Vorst sapeva perché alcuni esperiani si esaurivano come pile. Capitava a quelli che non riuscivano a restare saldamente ancorati nel tempo: incapaci di controllare i propri movimenti, oscillavano senza sosta fra passato e presente, sviluppando una tale carica di forza temporale che finiva per annientare la loro mente. Era una sorta di stordimento temporale, una vertigine mentale. Anche a lui erano capitati fenomeni di quel genere. Per un decennio, quasi un secolo prima, aveva pensato di essere impazzito, fino a quando aveva capito. Aveva raggiunto i confini del tempo, aveva avuto una visione del futuro che lo aveva annientato e poi ricreato: ma quello che era accaduto a lui non era che un’infima parte di ciò che sperimentavano i veri esperiani.

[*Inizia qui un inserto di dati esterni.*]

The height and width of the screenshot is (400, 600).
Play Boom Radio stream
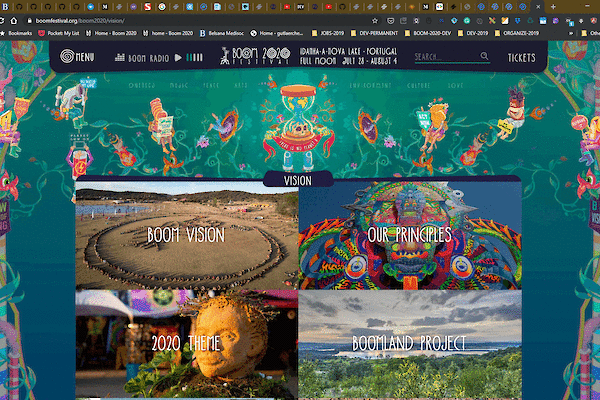pos(178,57)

Il caso di esaurimento per il quale Vorst si era precipitato all’ospedale riguardava un soggetto di sesso femminile, giovane e di origine orientale: una combinazione fatale, a quanto sembrava. Nell’ottanta per cento dei casi il fenomeno colpiva esperiane di razza mongola, generalmente ragazze adolescenti. Era raro che riuscissero a raggiungere l’età adulta. Questa, in particolare, doveva avere all’incirca sedici anni, anche se era difficile a dirsi: avrebbe potuto avere una età qualsiasi, compresa fra i dodici e i venticinque anni. Quando Vorst arrivò al suo capezzale, si stava contorcendo sul letto, il corpo quasi nudo, le unghie affondate nelle coperte. Sulla sua fronte marroncina luccicava un velo di sudore. A un tratto, inarcò la schiena e contrasse il viso in una smorfia. Poi ricadde sul materasso. I suoi seni, che si intravvedevano attraverso la veste discinta, erano quelli di una bambina.